L’épicier d’Endoume
Le journal Le Petit Marseillais, dans son édition du 21 avril 1868, évoquait la figure d’un honnête Marseillais, figure illustre d’Endoume, qui exerçait la modeste profession d’épicier. Nous n’avons malheureusement pas trouvé trace de son décès. Il remonte probablement au milieu du XIXe siècle.
Claude-Baptistin Bénoit, un nom qui résonnait encore en 1868 dans les ruelles d’Endoume, était bien plus qu’un simple épicier. Ce Marseillais pur souche, né et élevé au cœur de sa ville, incarnait à lui seul une certaine idée du commerce traditionnel et de l’attachement à ses racines.
Installé entre la place Vieille et la place Castellane, son épicerie était bien plus qu’un simple magasin. C’était un lieu de vie, un point de rencontre où les habitants du quartier venaient non seulement faire leurs courses, mais aussi échanger quelques mots avec le bonhomme Benoît. Son rêve ? Un avenir paisible à Endoume, loin de l’agitation de la ville, une fois la petite fortune de cent mille francs amassée.
Une passion inattendue
Mais le destin en décida autrement. Plus il se rapprochait de son objectif financier, plus il s’attachait à son commerce. Les barriques de cassonade, les épices exotiques et les clients fidèles devinrent ses compagnons de tous les jours. Il finit par trouver un plaisir inattendu dans cette vie simple et rythmée par les allées et venues des clients.
Et puis, il y eut cette découverte inattendue : une véritable passion pour les obsèques. Bénoit était de tous les convois funèbres, réconfortant les familles endeuillées et accompagnant les défunts jusqu’à leur dernière demeure. Il prenait un malin plaisir à jeter une poignée de terre sur les tombes, comme pour sceller son lien avec la communauté et avec ceux qui l’avaient quitté.
Un jour, un Parisien, perdu dans les allées de son épicerie, lui posa une question qui le laissa sans voix : « Comment on pêche les sardines à l’huile ? » Cette naïveté parisienne le fit éclater de rire et le convainquit définitivement de ne jamais quitter sa ville natale.
Un héritage marseillais
À sa mort, tout Marseille pleura son épicier.

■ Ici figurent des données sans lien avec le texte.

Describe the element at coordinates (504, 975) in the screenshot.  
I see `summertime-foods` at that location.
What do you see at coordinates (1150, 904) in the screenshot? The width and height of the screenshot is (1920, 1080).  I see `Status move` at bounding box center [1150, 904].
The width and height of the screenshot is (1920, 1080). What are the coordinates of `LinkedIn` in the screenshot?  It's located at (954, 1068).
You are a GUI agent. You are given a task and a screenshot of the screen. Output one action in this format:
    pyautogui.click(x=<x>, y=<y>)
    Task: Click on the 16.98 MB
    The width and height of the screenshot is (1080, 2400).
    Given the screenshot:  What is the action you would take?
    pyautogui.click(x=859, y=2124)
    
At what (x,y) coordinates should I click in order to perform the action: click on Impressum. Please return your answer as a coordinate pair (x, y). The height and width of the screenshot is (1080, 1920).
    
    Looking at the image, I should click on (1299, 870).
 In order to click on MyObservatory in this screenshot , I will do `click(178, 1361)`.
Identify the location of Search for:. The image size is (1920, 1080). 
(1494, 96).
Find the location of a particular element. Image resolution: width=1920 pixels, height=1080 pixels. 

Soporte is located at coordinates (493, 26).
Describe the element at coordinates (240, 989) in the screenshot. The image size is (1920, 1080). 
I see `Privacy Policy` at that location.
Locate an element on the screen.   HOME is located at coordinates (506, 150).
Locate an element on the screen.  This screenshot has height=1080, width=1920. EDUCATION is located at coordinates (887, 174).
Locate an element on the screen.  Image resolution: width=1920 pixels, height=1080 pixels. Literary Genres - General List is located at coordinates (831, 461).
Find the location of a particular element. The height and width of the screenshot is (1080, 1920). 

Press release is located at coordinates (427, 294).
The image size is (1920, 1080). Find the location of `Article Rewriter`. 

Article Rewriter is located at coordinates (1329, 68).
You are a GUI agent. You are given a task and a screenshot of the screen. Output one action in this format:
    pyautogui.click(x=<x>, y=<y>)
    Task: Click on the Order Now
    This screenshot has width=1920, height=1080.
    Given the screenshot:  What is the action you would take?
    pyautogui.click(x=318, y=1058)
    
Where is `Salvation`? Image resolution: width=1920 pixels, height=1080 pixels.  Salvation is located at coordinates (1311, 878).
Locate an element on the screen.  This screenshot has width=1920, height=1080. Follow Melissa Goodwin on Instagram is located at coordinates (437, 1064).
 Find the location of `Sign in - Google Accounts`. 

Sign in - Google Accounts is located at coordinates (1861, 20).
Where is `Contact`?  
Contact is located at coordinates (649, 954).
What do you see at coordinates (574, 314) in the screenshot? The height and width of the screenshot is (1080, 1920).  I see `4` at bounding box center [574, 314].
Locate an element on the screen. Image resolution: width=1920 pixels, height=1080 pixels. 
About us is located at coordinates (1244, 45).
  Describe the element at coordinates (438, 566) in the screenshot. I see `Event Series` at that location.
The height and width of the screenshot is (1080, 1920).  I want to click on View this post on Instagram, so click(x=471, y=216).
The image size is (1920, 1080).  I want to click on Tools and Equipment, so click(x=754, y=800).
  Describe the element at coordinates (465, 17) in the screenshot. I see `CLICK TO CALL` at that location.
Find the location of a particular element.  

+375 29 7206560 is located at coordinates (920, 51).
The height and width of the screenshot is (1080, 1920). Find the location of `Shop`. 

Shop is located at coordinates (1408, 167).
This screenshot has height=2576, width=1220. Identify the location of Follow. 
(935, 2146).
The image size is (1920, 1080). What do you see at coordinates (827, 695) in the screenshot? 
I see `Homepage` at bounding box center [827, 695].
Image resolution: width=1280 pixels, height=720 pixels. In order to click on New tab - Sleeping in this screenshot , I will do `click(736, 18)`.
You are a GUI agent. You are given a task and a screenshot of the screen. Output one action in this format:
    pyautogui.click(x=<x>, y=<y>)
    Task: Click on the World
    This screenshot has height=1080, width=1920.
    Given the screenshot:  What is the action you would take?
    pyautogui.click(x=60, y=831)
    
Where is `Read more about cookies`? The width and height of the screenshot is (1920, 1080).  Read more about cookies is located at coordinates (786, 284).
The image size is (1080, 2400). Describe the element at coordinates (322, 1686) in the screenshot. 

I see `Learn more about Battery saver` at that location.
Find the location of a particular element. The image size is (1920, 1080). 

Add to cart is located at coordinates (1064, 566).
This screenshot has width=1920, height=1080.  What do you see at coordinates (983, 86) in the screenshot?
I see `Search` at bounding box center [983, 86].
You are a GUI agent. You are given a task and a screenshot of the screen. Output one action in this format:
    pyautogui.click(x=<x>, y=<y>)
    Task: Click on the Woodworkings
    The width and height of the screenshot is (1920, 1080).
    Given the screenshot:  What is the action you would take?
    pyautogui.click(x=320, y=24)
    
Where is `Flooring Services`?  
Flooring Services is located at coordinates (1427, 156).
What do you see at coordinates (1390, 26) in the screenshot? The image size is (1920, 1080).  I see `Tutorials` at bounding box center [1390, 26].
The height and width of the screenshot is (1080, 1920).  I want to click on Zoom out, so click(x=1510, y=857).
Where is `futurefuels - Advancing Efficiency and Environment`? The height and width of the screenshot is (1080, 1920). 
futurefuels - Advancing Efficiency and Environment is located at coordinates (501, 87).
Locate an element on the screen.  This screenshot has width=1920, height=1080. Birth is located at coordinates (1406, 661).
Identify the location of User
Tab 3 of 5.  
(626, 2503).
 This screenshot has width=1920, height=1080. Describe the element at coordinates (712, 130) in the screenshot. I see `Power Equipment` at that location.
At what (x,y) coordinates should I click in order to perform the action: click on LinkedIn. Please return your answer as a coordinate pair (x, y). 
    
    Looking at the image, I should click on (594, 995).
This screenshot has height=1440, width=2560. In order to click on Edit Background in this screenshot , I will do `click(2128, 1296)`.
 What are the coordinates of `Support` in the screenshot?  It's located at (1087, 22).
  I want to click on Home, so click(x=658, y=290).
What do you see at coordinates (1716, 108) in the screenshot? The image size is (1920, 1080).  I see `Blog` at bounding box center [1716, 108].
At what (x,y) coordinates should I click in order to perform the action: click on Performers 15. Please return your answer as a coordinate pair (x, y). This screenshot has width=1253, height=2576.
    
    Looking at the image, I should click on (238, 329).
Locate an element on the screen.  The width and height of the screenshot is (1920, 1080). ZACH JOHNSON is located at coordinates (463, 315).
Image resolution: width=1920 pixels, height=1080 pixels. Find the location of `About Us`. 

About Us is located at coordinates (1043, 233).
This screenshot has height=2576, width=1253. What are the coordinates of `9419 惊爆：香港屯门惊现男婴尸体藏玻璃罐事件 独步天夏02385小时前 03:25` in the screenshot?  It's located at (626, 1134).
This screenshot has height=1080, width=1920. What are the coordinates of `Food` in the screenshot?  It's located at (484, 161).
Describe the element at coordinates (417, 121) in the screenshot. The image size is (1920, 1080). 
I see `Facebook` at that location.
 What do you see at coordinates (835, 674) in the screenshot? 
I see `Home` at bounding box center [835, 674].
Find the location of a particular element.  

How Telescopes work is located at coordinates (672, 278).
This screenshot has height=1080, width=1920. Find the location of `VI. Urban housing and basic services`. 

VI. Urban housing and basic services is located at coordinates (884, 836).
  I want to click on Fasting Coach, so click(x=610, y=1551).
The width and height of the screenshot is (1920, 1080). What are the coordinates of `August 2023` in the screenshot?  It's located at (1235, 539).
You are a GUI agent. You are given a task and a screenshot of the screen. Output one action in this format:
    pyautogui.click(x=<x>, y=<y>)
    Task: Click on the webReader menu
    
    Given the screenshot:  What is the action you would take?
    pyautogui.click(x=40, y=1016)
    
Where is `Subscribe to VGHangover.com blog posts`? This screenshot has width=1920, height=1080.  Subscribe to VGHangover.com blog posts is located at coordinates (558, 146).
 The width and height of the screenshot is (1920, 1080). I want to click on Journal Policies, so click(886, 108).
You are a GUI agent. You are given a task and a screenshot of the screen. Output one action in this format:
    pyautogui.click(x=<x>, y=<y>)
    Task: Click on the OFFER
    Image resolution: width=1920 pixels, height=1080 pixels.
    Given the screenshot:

Les discours prononcés lors de ses obsèques furent empreints d’une grande émotion, mêlée d’une pointe d’humour. On se souvenait longtemps après sa mort de celui qui avait raconté l’histoire de la question sur les sardines, provoquant un éclat de rire général.
Et si Bénoit n’a jamais pu s’offrir la retraite paisible à Endoume dont il rêvait, il avait laissé derrière lui bien plus qu’une simple épicerie : le souvenir d’un homme attachant, profondément enraciné dans sa ville et dans ses traditions, un homme qui savait trouver du bonheur dans les petites choses de la vie.
Dans les années 1860, lorsque l’on se promenait dans les rues d’Endoume, on ne pouvait s’empêcher de penser à Claude-Baptistin Bénoit et à tous ceux qui, comme lui, avaient fait de cette ville un lieu unique où il faisait bon vivre.
- Sources : Le Petit Marseillais, 21 avril 1868, p. 3.